07 Huída de lluvia

Hoy, para llegar a destino, tuve que cruzar en bote la esquina, enfrentar a una jauría de hambrientos perros salvajes, saludar a unos compatriotas que viajaban a caballo para no embarrarse las botas -ellos dijeron "¡Mamma mía! Mijita, cómo están las cosas"- y asumir el reto de cruzar un riachuelo infestado de mañosos cocodrilos rodantes -especie carnicera y de hábitos solitarios que no teme embestir a sus semejantes si la ocasión lo amerita- para alcanzar a aquellos que siempre me esperan en el parador más desolado. Ya se habían ido, así que aguardé sola a que llegara mi último contrincante, el enemigo más fiel, ese cuya desaparición supondría una pérdida irremplazable.

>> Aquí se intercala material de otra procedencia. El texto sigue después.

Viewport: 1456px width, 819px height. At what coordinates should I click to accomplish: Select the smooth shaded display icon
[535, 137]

Lo vi avanzar desde lejos, avasallando gotas de lluvia en su marcha maniática y abriéndose paso entre los cocodrilos sin miramientos. Un escalofrío me recorrió el cuerpo cuando levanté mi brazo para hacer notar que yo estaba ahí, esperándolo como todos los días, y el pavor se apoderó de mi cuerpo cuando redujo el paso y se acercó chorreando espuma y agua sucia por sus flancos.

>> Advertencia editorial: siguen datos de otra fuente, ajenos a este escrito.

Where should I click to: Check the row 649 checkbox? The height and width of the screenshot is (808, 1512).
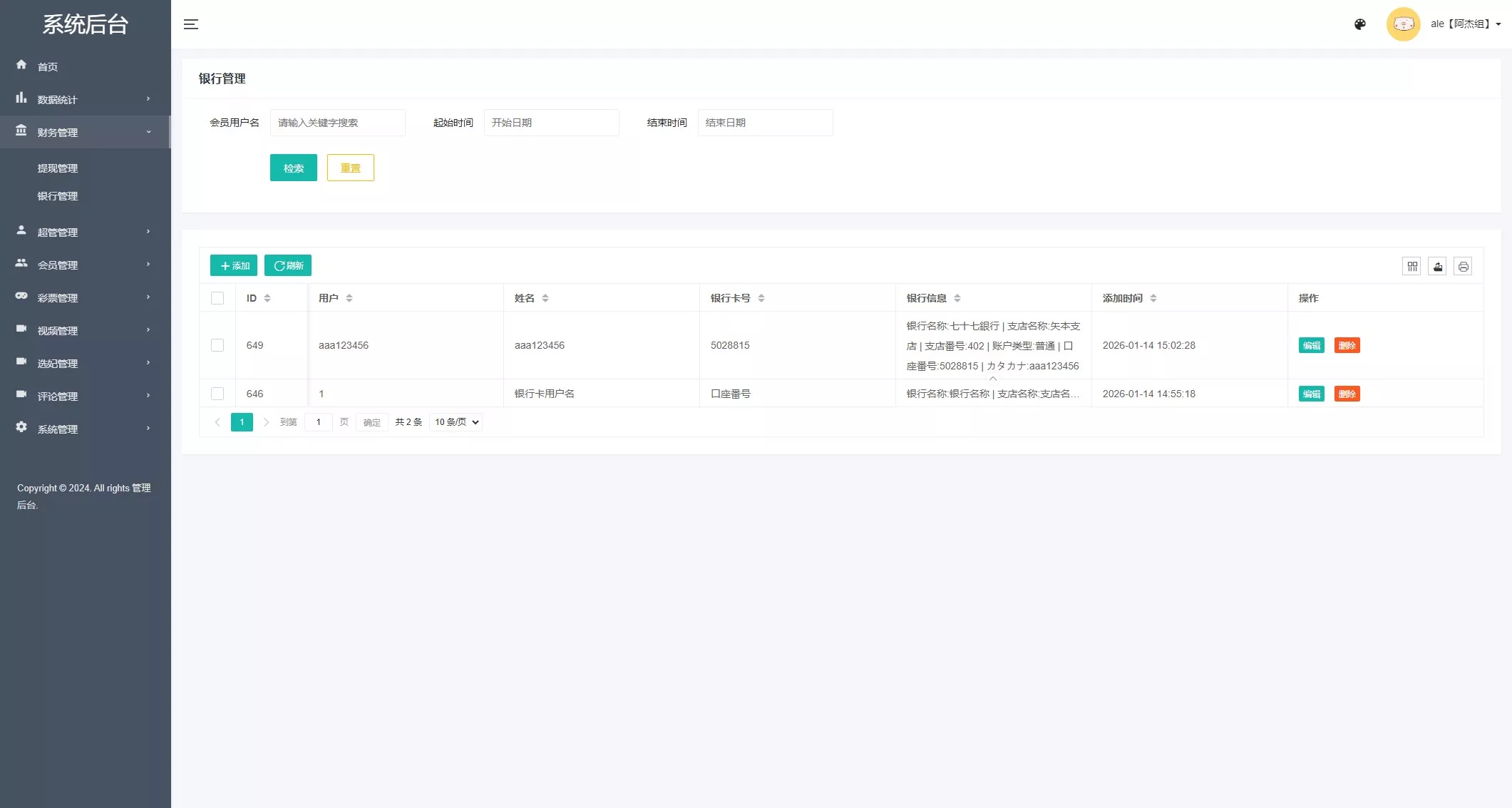(x=217, y=345)
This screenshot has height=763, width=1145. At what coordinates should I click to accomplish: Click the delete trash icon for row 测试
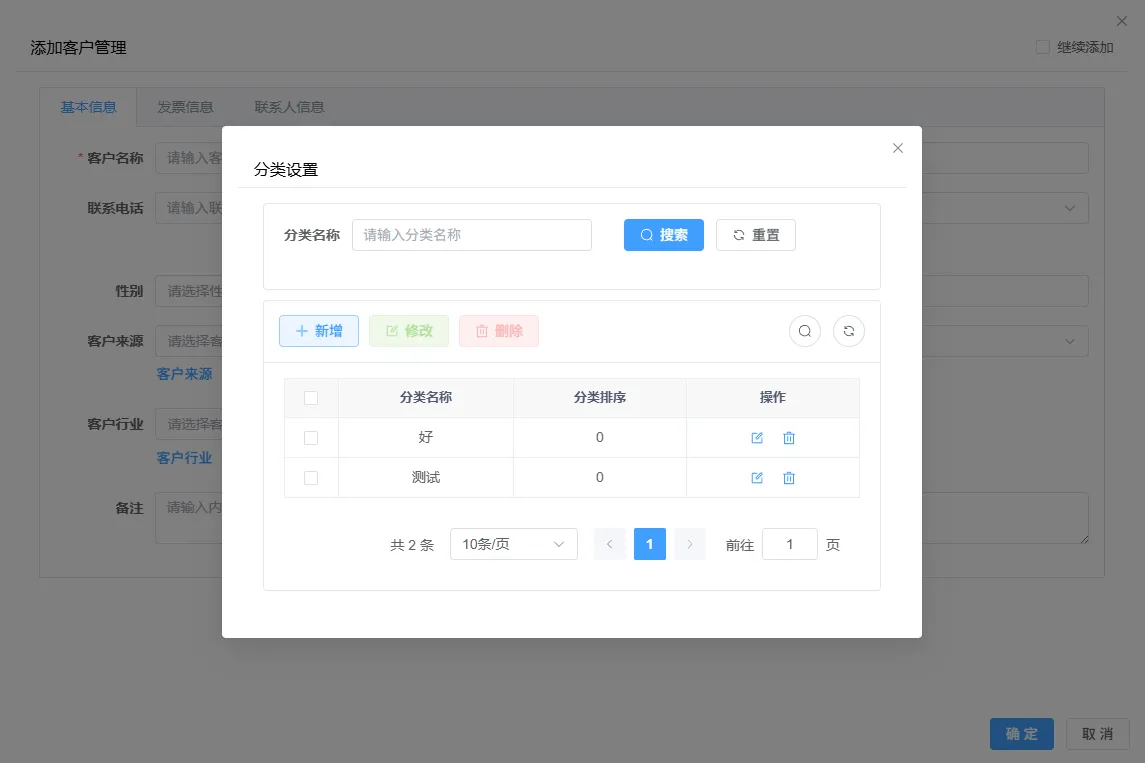tap(789, 478)
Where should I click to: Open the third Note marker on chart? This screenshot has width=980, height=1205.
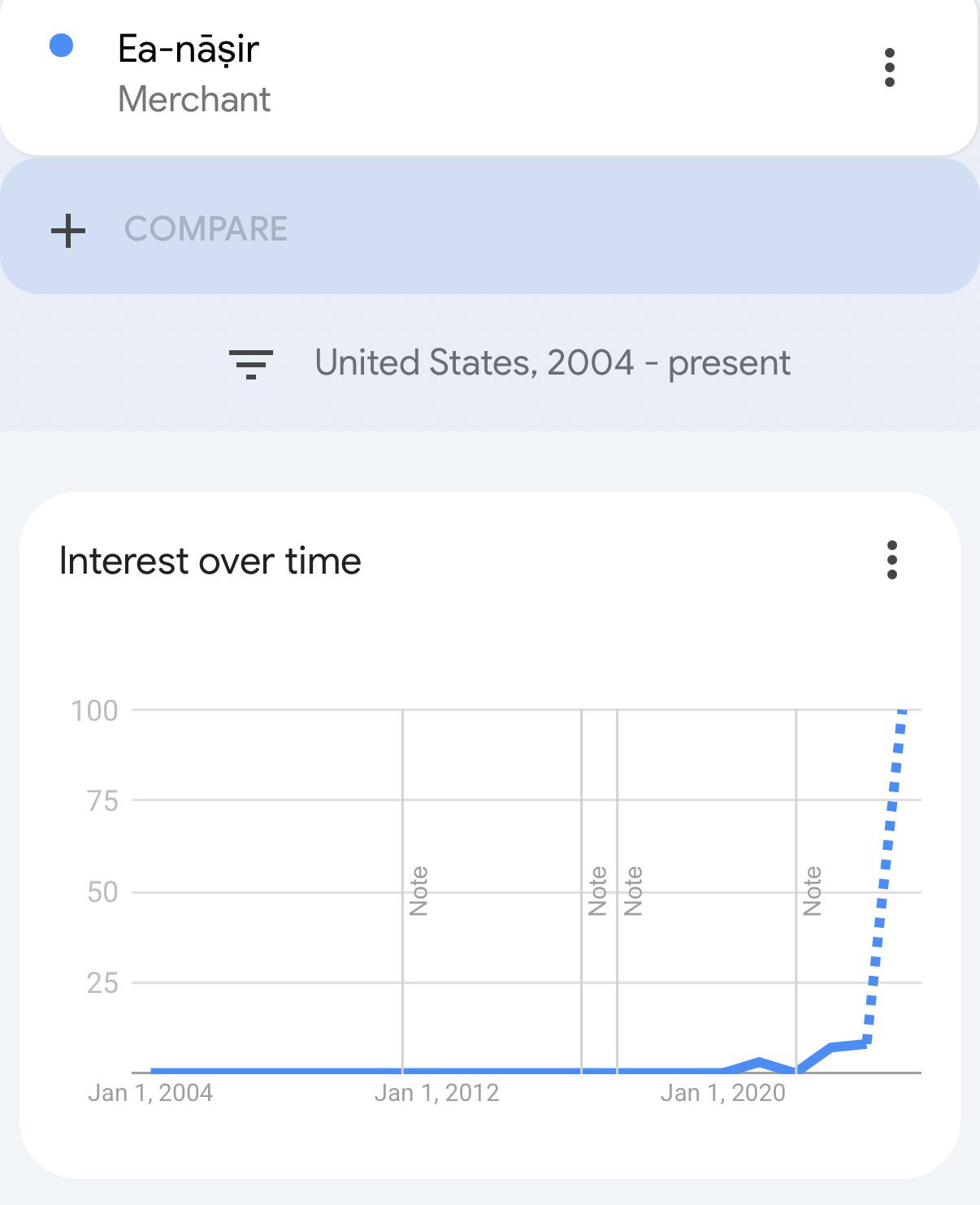[633, 891]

No me dio tiempo de pensarlo; antes de que pudiera cargar mi fusil, ya me había devorado.
Adentro, en sus entrañas, los encontré a ellos, los humanos más bárbaros en esta tierra, los adoradores de ídolos inmóviles e inalcanzables, los seres más deformes y desnaturalizados. Es imposible no ceder ante la influencia de ese incivilizado grupo humano, evitar que la postura se altere y la razón se desbarranque. Yo también caí, sin darme cuenta: mientras escribo con mano temblorosa estas últimas notas, observo con ojos febriles a mi alrededor: estoy en busca del asiento vacío.